**What the task requires:** Please locate every line in the records below that contains the string "agent", and copy each of those lines. Treat the match as case-sensitive.

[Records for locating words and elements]
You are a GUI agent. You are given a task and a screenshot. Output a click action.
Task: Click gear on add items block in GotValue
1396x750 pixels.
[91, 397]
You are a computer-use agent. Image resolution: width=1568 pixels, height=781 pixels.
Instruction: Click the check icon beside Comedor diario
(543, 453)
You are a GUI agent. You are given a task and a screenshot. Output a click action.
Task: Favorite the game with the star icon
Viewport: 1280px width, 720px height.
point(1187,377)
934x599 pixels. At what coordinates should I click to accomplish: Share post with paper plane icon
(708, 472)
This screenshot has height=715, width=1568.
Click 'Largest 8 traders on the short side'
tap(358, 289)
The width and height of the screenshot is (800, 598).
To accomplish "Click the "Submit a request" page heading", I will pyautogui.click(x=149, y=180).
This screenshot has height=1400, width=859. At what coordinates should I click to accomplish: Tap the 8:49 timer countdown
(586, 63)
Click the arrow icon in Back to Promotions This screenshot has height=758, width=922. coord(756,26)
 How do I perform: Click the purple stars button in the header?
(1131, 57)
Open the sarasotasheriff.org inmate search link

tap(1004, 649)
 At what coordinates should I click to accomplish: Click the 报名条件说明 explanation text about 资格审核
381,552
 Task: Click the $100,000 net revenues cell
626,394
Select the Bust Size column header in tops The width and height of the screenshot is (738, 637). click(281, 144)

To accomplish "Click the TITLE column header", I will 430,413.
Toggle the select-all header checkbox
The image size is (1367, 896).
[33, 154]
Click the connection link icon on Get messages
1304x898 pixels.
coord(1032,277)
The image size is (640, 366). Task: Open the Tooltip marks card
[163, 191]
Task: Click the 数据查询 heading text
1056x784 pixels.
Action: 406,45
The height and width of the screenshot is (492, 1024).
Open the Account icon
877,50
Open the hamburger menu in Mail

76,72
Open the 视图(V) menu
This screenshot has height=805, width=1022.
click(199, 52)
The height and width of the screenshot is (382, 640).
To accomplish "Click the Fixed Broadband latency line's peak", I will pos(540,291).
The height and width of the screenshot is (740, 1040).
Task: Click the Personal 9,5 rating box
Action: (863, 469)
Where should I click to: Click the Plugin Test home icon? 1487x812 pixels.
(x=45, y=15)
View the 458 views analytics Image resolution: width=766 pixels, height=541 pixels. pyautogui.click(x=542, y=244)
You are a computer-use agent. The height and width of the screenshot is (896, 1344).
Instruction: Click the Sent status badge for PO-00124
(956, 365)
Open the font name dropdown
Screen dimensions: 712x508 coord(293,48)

**Output below:**
You are a GUI agent. You are given a task and a screenshot. Output a click action.
You are a computer-use agent. Image resolution: width=1568 pixels, height=781 pixels.
You are a GUI agent. You are given a task and a screenshot. Output a click action.
You are a computer-use agent. The height and width of the screenshot is (896, 1344).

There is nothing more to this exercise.